● **YOUR GOAL**:
Starting at the line of the records that contains "牡丹江要闻 (95, 966)" and ending at the line that contains "省内地市网站 (57, 2501)", copy each line in full. Multiply every coordinate in the answers by 0.35 and round to whole numbers, with halves rounded up.

● **MATERIAL PROVIDED**:
☆ ☆ ☆ ☆ ☆

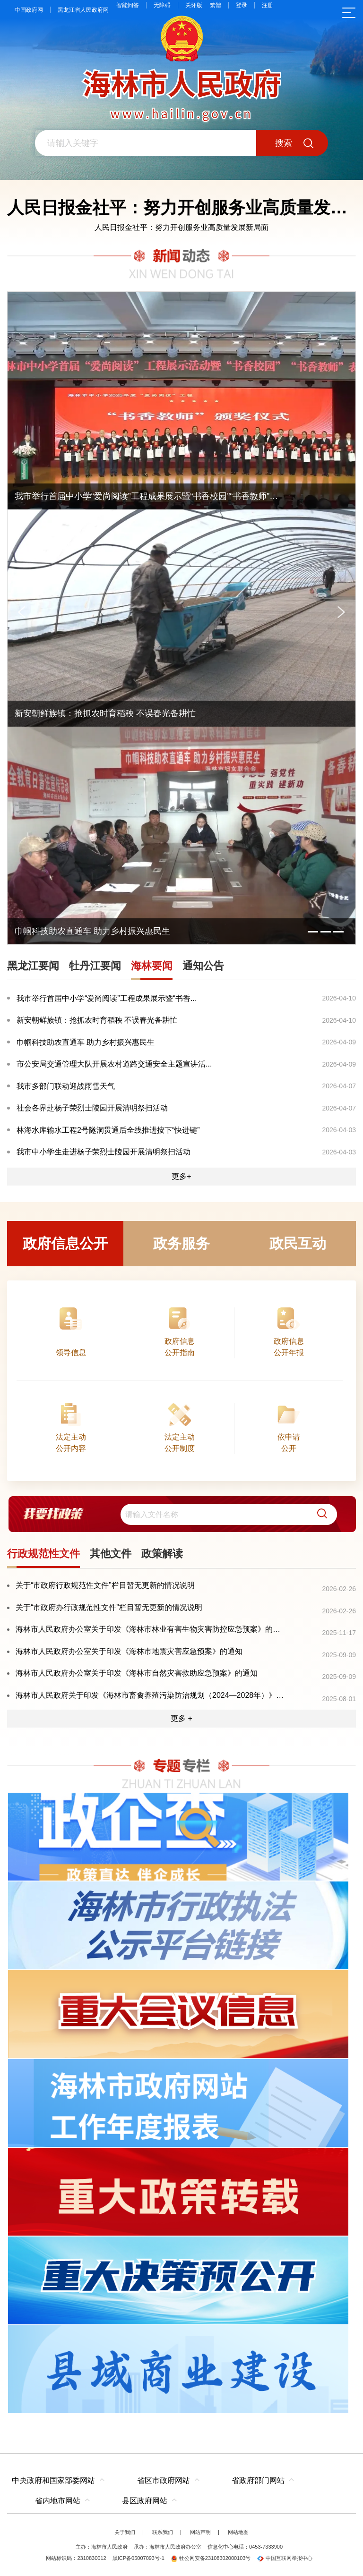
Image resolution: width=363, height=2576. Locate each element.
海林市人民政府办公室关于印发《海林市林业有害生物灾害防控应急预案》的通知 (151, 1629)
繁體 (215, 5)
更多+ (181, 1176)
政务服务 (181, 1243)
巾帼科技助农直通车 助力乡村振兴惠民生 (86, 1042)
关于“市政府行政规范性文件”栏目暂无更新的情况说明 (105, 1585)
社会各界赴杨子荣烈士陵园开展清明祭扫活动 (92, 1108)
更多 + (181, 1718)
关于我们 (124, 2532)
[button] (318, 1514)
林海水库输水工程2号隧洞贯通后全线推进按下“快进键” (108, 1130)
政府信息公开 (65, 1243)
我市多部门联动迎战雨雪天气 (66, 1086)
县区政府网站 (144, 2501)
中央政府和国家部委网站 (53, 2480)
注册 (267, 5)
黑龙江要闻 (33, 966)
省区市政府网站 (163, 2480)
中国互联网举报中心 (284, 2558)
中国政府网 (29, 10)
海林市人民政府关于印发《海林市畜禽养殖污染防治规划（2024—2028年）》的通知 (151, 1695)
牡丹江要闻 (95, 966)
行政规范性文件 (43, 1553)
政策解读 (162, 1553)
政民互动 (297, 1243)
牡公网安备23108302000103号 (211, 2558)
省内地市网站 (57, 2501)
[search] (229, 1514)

☆ ☆ ☆ ☆ ☆

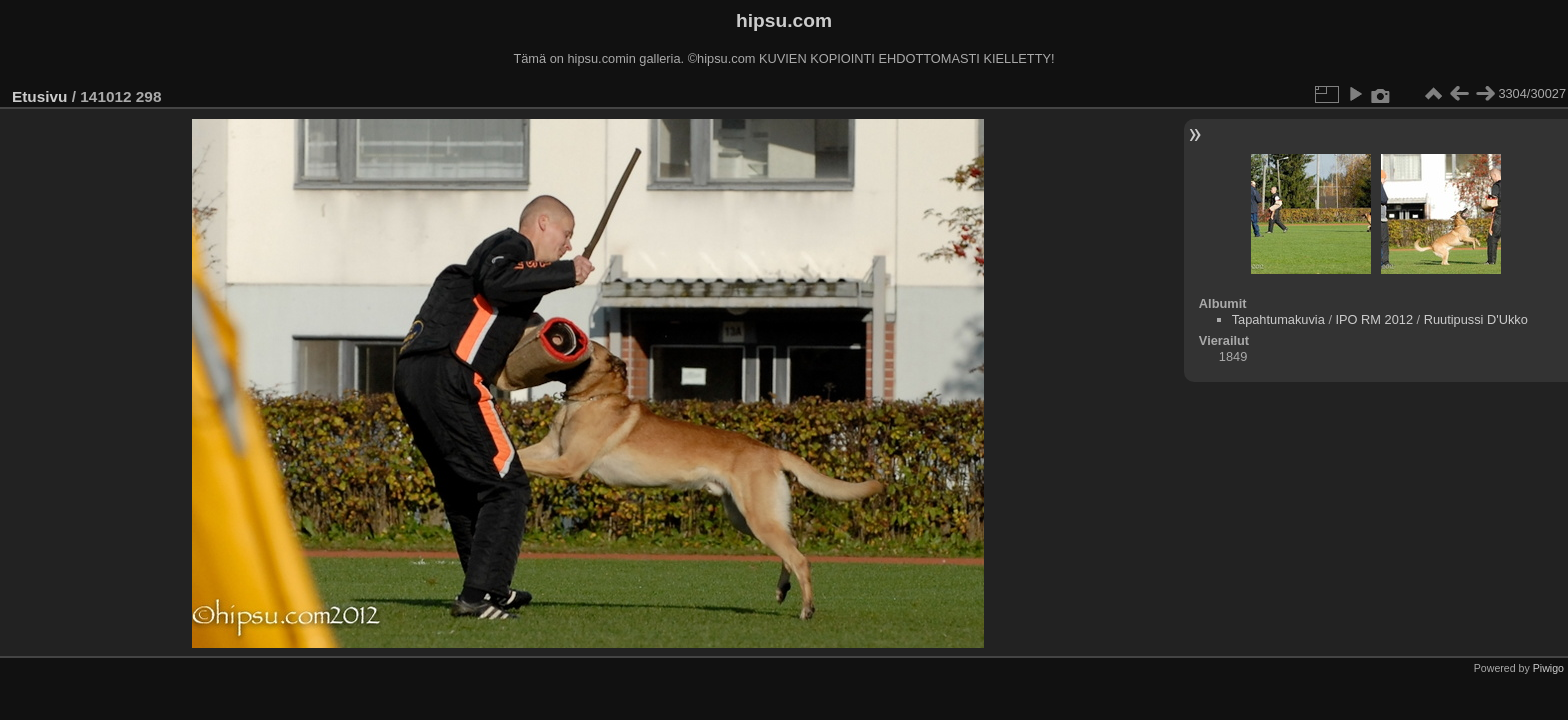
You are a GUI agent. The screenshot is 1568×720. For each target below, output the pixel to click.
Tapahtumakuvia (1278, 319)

☆ ☆ ☆ ☆ ☆

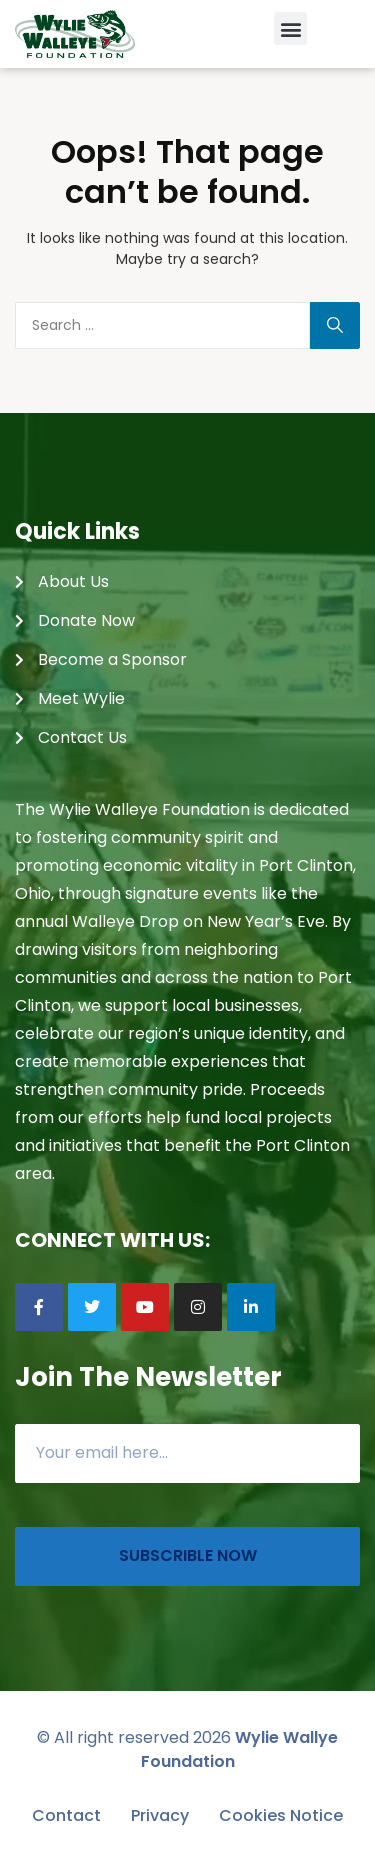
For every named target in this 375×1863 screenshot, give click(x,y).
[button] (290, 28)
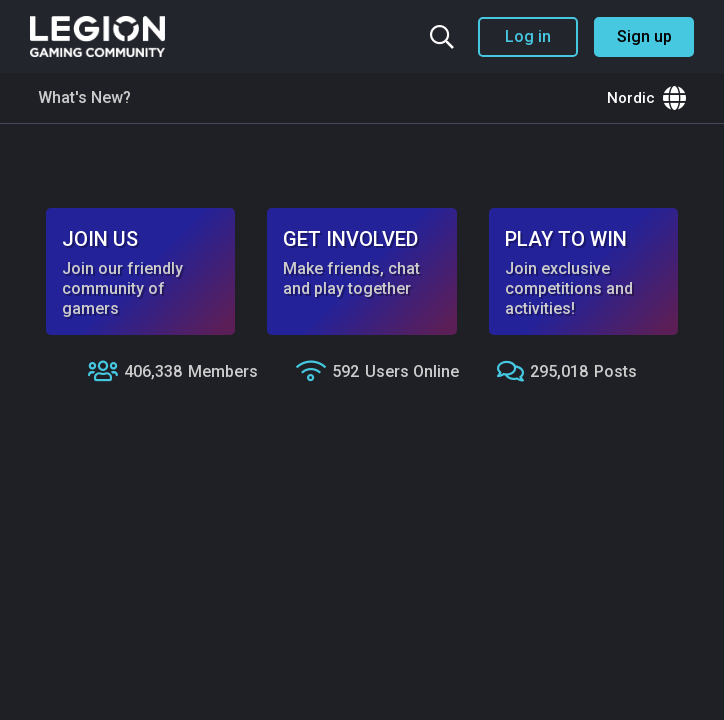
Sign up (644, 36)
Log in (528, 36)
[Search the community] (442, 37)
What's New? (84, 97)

☆ ☆ ☆ ☆ ☆

● **ANSWER TO THE TASK**:
牡丹江要闻 (33, 338)
行政规范性文件 (15, 544)
政策解读 (57, 544)
政民互动 (104, 435)
牡公网安备23108302000103号 (74, 895)
省内地市网站 (20, 875)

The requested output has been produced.